Purpose: Modern medicine is rapidly developing medications that provide instant relief from symptoms, but the hazards of beta agonists, toxicity of xanthenes and complications of corticosteroids prompt the search for alternative modalities in the management of bronchial asthma. The present work evaluates easily available, inexpensive and non-controversial herbal drugs as well as Pranayama in the management of bronchial asthma. Method: For this clinical study 60 patients have been divided into 3 groups. 1st Group was treated with trial drug and 2nd Group with standard drug. The 3rd Group was treated with trial drug and Pranayama. All the groups have equal number of patients -i.e. 20 each.The short-listed patients were diagnosed on the basis of a detailed questionnaire including the history, clinical examination as well as laboratory investigations. The diagnosis was further confirmed using spirometer.

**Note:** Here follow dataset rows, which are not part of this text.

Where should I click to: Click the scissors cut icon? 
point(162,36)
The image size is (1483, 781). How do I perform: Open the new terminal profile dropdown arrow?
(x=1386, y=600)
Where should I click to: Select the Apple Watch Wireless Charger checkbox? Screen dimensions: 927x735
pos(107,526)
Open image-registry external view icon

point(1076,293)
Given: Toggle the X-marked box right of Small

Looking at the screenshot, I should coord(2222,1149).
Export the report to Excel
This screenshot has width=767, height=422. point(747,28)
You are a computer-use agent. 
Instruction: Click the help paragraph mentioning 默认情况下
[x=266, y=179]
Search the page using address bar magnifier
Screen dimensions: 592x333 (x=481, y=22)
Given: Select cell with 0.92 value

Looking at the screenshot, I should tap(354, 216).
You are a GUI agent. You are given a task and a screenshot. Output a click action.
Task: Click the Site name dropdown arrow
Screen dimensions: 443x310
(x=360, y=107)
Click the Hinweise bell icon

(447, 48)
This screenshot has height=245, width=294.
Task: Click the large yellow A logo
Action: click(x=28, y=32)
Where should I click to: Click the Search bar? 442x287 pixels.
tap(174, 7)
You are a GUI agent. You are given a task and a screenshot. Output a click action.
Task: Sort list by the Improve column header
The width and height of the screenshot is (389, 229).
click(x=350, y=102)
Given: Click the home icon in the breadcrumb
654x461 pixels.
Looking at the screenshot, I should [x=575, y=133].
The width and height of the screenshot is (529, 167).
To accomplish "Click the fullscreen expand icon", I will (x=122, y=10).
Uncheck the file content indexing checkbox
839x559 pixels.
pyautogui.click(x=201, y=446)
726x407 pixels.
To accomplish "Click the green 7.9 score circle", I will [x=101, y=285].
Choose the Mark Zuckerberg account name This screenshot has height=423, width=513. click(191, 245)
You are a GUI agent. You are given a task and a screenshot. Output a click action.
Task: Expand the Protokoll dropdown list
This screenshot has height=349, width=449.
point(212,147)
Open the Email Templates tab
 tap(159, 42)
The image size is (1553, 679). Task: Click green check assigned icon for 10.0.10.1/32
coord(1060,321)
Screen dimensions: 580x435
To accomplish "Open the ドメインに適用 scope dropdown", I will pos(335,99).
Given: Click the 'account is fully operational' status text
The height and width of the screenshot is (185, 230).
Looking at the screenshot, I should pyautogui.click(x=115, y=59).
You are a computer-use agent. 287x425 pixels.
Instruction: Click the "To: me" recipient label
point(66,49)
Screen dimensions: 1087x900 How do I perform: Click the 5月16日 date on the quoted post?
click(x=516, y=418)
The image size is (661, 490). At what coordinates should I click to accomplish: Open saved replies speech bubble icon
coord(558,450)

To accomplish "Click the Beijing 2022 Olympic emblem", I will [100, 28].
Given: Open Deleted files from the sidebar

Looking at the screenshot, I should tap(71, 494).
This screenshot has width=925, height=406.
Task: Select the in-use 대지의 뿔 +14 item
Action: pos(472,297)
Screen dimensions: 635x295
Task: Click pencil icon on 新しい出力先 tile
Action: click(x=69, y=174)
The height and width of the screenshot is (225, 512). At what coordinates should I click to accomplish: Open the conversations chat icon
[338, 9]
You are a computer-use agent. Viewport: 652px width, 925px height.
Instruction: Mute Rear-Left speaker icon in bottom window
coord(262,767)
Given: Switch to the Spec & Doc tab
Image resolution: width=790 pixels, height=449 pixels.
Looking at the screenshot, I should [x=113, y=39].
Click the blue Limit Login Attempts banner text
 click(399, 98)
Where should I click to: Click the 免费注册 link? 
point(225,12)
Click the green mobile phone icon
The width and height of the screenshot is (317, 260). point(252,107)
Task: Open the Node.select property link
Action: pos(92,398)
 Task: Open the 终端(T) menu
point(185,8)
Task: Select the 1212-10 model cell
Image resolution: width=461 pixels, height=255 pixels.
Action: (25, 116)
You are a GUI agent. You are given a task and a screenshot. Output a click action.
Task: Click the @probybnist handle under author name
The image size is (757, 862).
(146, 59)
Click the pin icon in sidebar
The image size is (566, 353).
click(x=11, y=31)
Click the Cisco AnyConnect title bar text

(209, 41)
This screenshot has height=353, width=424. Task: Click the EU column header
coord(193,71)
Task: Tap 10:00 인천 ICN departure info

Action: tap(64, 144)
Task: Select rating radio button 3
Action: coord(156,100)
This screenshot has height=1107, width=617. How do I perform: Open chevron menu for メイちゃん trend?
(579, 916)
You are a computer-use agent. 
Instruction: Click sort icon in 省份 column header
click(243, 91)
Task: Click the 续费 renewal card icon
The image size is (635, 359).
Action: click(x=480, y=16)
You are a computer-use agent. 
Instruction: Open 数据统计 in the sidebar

Diagnosis has been made according to bronchial reversibility test i.e. 15% increase in FEV1 after 15 minutes of two puffs of a adrenergic agonist. Subjective as well as objective parameters were adopted for assessing the response of trial drugs graded in to 0, 1, 2, and 3. Patients were advised to practice the anulom vilom pranayama BD, 10m. Result: Results were discussed on basis of % improvement, standard deviation, p value, p value for eg. N BT, AT, % imp, S.D., t, p, result, - Group III, 18, 2.05, 1.33, 35.12, 0.46, 6.65< 0.001 HS Conclusion: Group I & III shows significant improvement in clinical symptoms whereas Group III patients also showed marked improvement in PULMONARY FUNCTION TESTS (FEV1, FVC, PEFR). It was observed that anulom vilom pranayama has a definite additive effect with standard drug therapy in the treatment of Tamak swasa (bronchial asthma) as shown by the subjective and objective assessment.